(Continuation de La Suite économique de François Reloujac)
Le ministre des Finances l’a lui-même reconnu : il y a en France un véritable « ras-le-bol fiscal ». Pour sauver la face, le président de la République et son Premier ministre expliquent benoîtement que le temps de la « pause fiscale » est arrivé… tout en divergeant sur le moment où celle-ci interviendra. C’est oublier que la Commission européenne ne va pas manquer d’intervenir !
Dans ce débat sur la fiscalité, important et grave, il manque un élément d’analyse : la nature de la monnaie. Car, sans le système monétaire imposé par les Américains en août 1971 – la rupture de la relation entre le dollar et l’or –, la situation n’aurait jamais pu se détériorer comme elle l’a fait. Sans l’euro, qui participe de la même philosophie globale, le gouvernement de la France ne serait pas privé de tous les moyens indispensables au redressement
Un dogme préjudiciable
Avec la monnaie plus ou moins directement liée à une marchandise (l’or), les impôts prélevés par l’état sur les citoyens constituent un transfert de pouvoir d’achat depuis les personnes privées vers la collectivité… sauf à faire fonctionner « la planche à billets », c’est-à-dire à dévaluer la valeur externe de la monnaie par rapport aux autres – ce qui dope les exportations et pénalise les importations. Dans le système en vigueur jusqu’en 1971, le crédit à la consommation était limité et le pouvoir d’achat des personnes, dont les impôts augmentaient, diminuait. L’impôt était en lui-même porteur d’un transfert de richesse, ce qui avait pour effet immédiat de limiter l’action des hommes politiques.

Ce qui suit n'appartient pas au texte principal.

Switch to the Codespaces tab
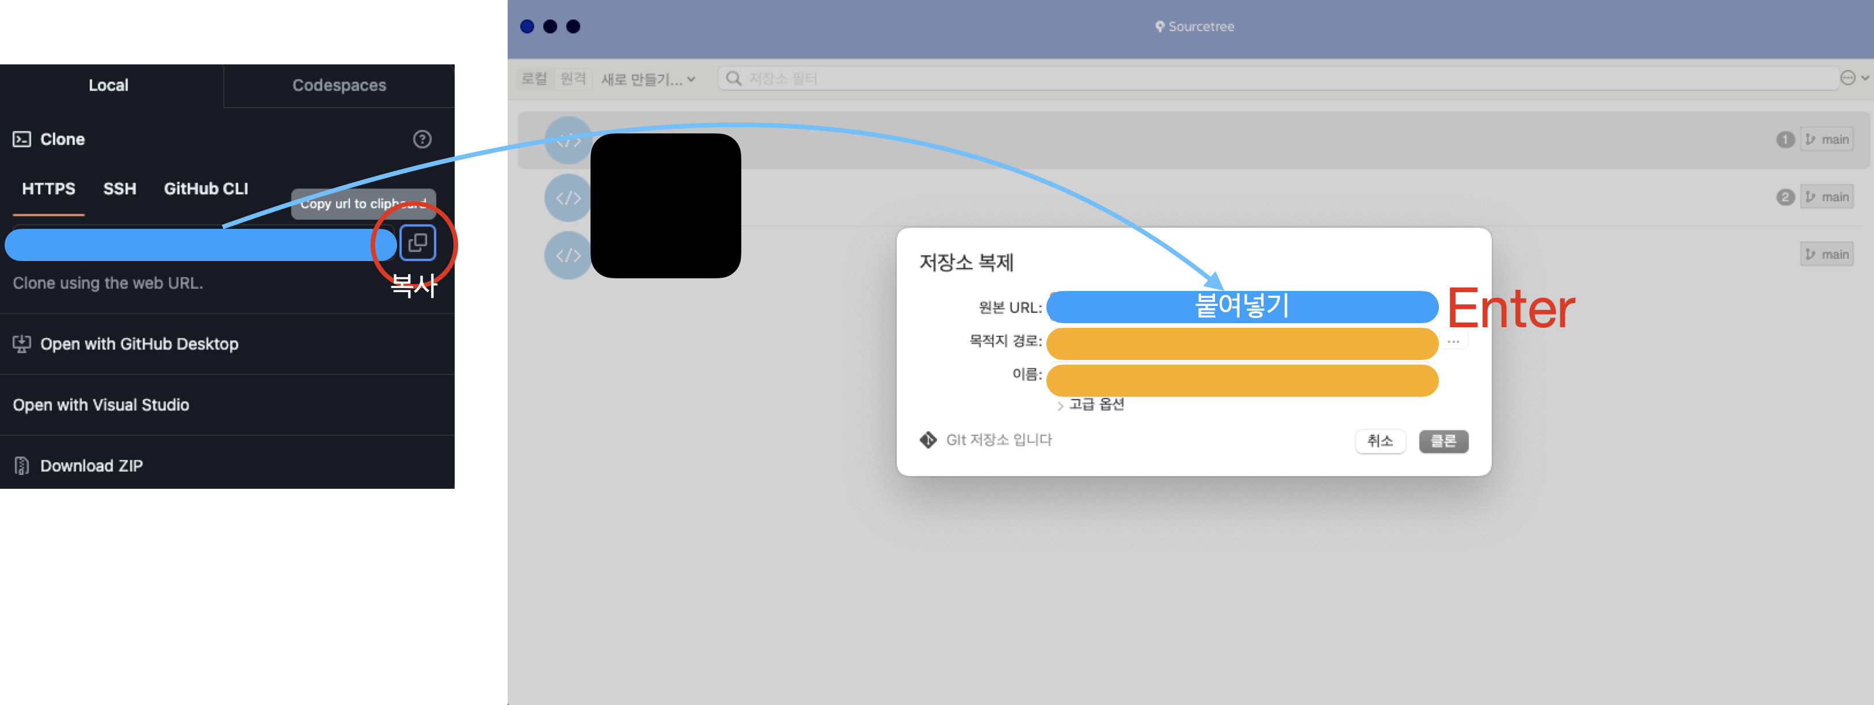Screen dimensions: 1874x705 (339, 85)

Si besoin était, l’état pouvait bien emprunter, mais comme la libre circulation des capitaux n’était pas encore devenue un dogme, cet emprunt se faisait auprès des nationaux véritablement « les plus aisés », c’est-à-dire ceux qui se sentaient capables de distraire une partie de leurs revenus ou de leur épargne pour aider l’état, et non pas simplement ceux qui étaient déclarés « riches » par les hommes politiques en fonction de leurs besoins du moment.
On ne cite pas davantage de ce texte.